Prompt:
Reproduce word for word the stretch of the data-cleaning notes below that begins at "1. take the" and ends after "the variables names.".

Since the dataset is very messy, we need to do some work to clean the data before the model training.

## Basic Tidying Process

1. take the log of V59, saving into `news_reg` named `log_res`, and transform the V59 into factor varible, saving into `news_cls` named `class_res`, where <=1100 is low, >1100 and <=2100 is med, >2100 is high;
2. combine V12 to V17, create a factor variable called `type`, with 7 levels;
3. combine V30 to V36, create a factor variable called `weekday`, with 7 levels;
4. Transform V37 into factor;
5. Drop the columns: 12:17, 30:36, 59;
6. change the variables names.

## Further Consideration

After basic transformation, there may still be so many missing values in different varibles.

### 1. The zero values of the number of words in contents

In fact, it is possible that a article can have no words. But the problem cause by the the zero values in variable ``r names[2]`` is that the values of ``r paste(names[3:5], collapse = ",")`` are all become zero and can be confusing, because any number from 0 to 1 is logically proper. It is necessary to take some acts to deal with this problem, so we decide four ways to manipulate the data set and create 8 new datasets(regression and classification for each):

1. No more actions
2. Remove the data with missing values
3. Separate the data into two parts, zero part and non-zero part
4. Let the missing values be average

### 2. Other Problems

Other problems, like the -1 values in the count data, or the high skewness of some variable, may have some influences on the model fitting, but we have no tenable reason that any kind of transformation, such as log or square root, will actually improve training precedure. Moreover, the more manipulation we do, the more biased the data will be, because we may put too much personal artificial information into the data. Thus, we decide to avoid more gratuitous transformation.

Source material:
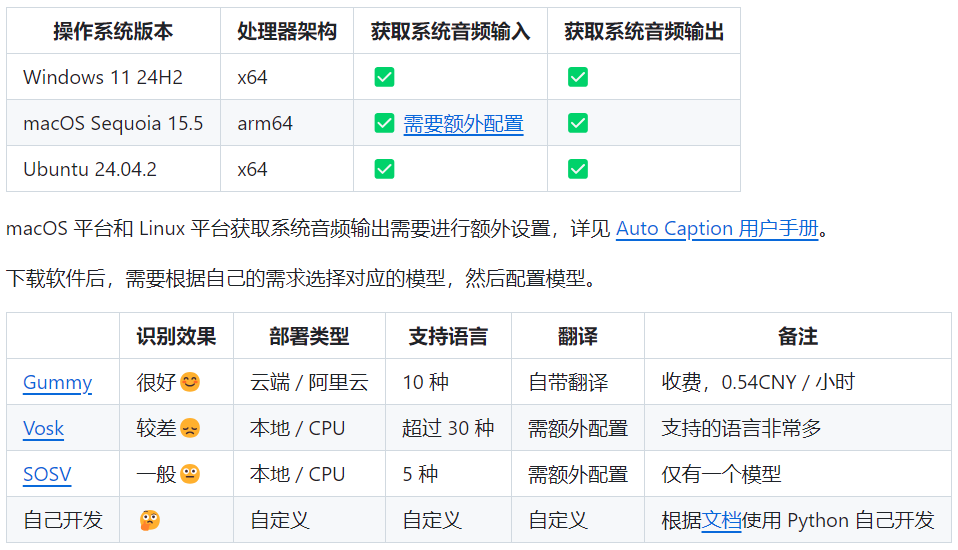Click Ubuntu audio input check mark
Viewport: 958px width, 550px height.
click(x=384, y=169)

Solution for this problem:
1. take the log of V59, saving into `news_reg` named `log_res`, and transform the V59 into factor varible, saving into `news_cls` named `class_res`, where <=1100 is low, >1100 and <=2100 is med, >2100 is high;
2. combine V12 to V17, create a factor variable called `type`, with 7 levels;
3. combine V30 to V36, create a factor variable called `weekday`, with 7 levels;
4. Transform V37 into factor;
5. Drop the columns: 12:17, 30:36, 59;
6. change the variables names.